─── Material supplied ───

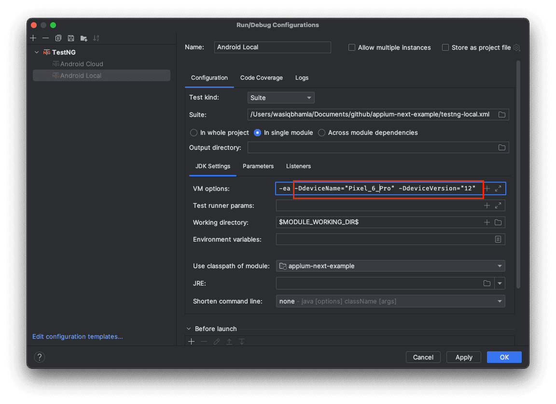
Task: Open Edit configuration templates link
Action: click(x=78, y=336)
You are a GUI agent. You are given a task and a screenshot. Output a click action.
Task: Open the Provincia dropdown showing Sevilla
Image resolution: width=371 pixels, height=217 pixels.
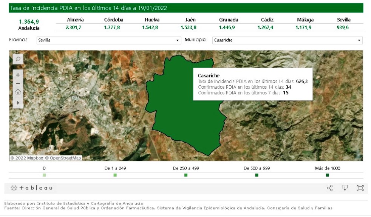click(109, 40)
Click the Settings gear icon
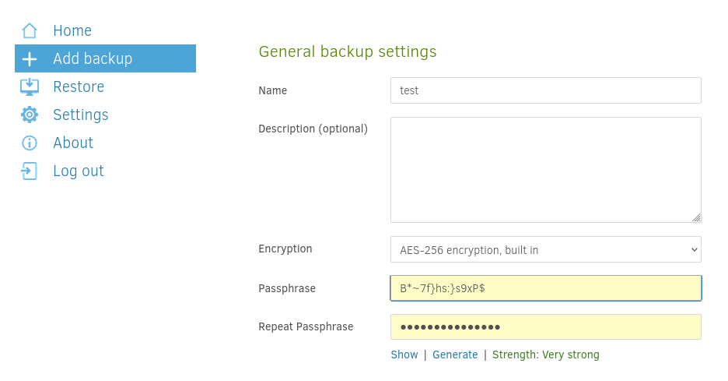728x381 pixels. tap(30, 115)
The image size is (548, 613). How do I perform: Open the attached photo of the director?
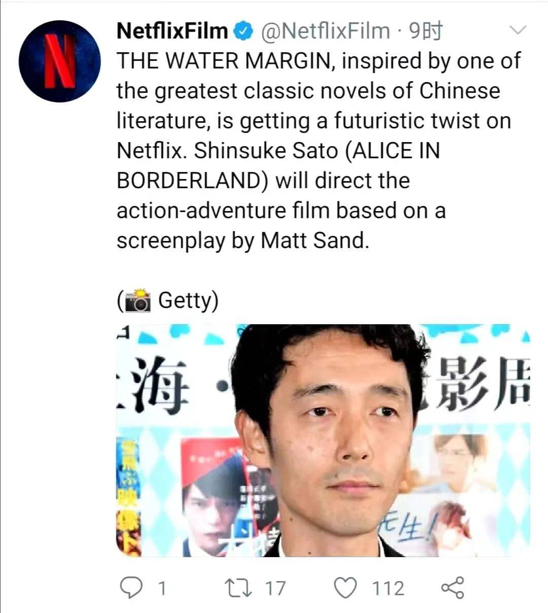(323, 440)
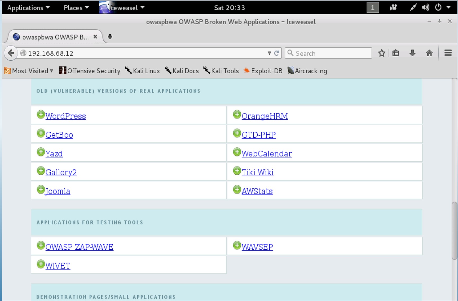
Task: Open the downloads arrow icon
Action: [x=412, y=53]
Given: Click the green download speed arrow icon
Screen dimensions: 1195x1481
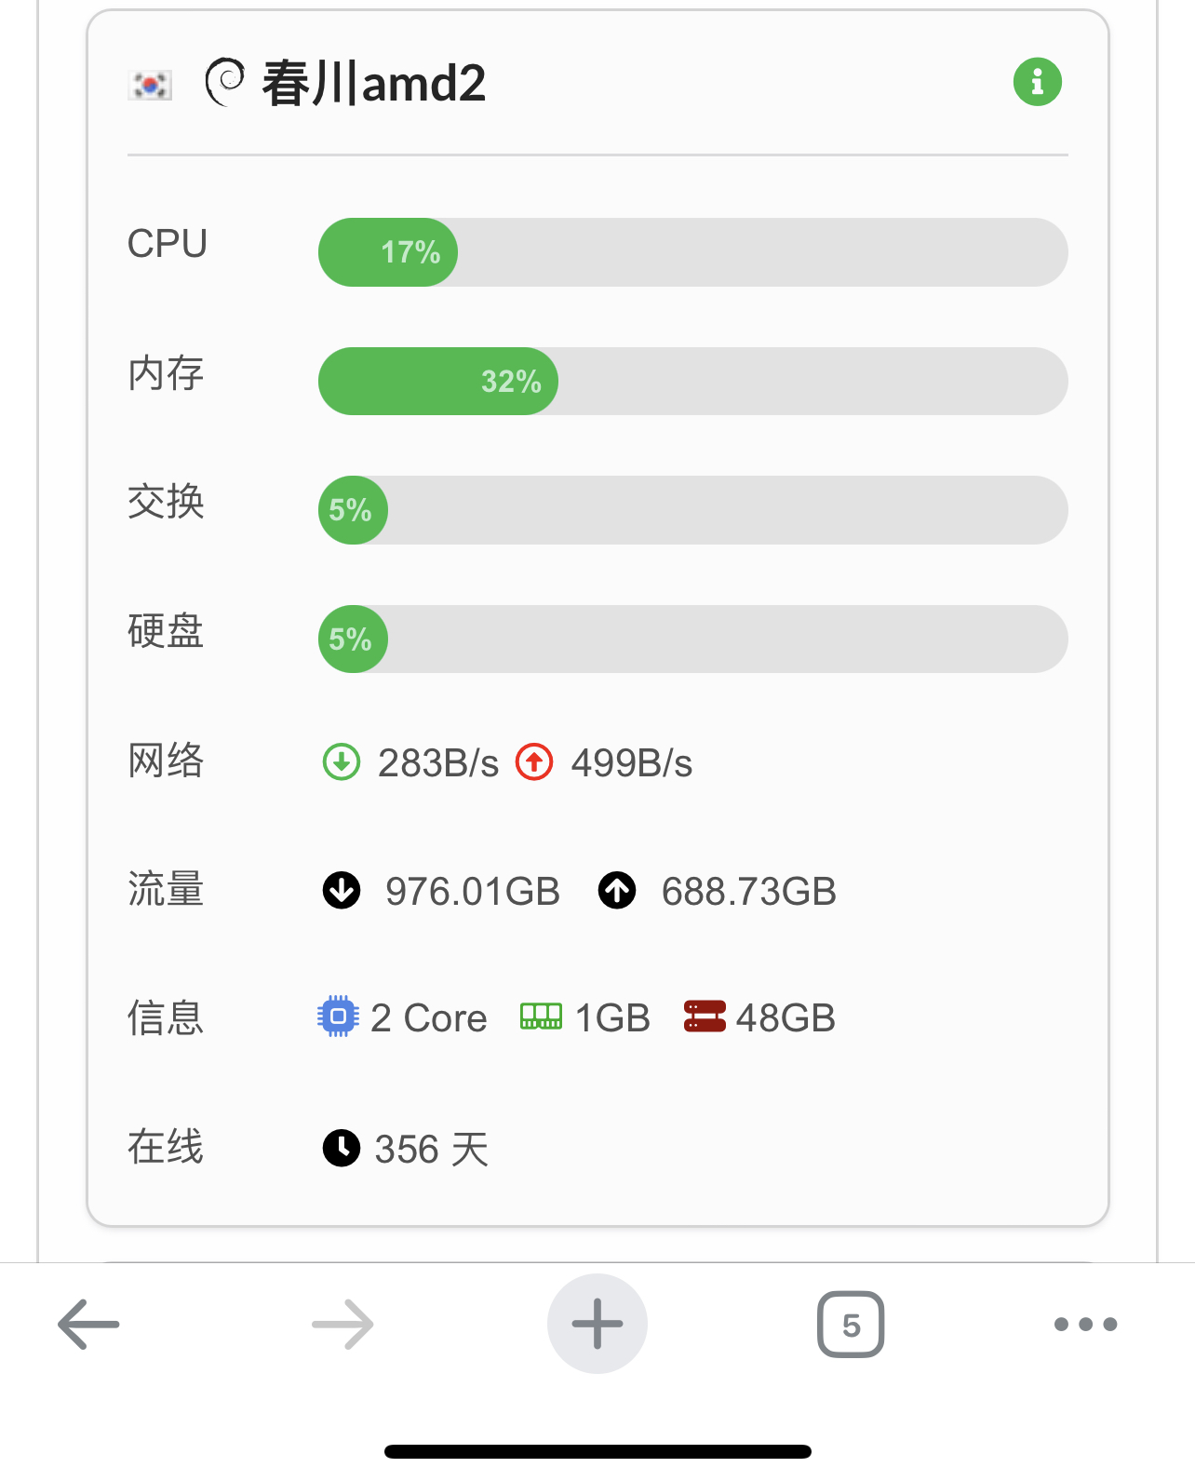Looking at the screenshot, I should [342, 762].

───
─── Material supplied ───

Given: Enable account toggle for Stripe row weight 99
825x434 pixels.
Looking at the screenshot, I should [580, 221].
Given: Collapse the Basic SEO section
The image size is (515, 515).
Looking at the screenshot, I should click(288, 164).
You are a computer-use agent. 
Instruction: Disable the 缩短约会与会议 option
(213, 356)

───

# [What to work on]
Copy the lines above exactly, starting with the line that contains "You are a GUI" and ending with the line that contains "Given: Click the", and leave out any pictures.

# [Solution to this problem]
You are a GUI agent. You are given a task and a screenshot. Output a click action.
Task: Open the Provincia dropdown showing Sevilla
Image resolution: width=371 pixels, height=217 pixels.
click(109, 40)
Click the Settings gear icon
728x381 pixels. tap(30, 115)
The image size is (548, 613). How do I perform: Open the attached photo of the director?
(323, 440)
Task: Open the downloads arrow icon
Action: [x=412, y=53]
Given: Click the green download speed arrow icon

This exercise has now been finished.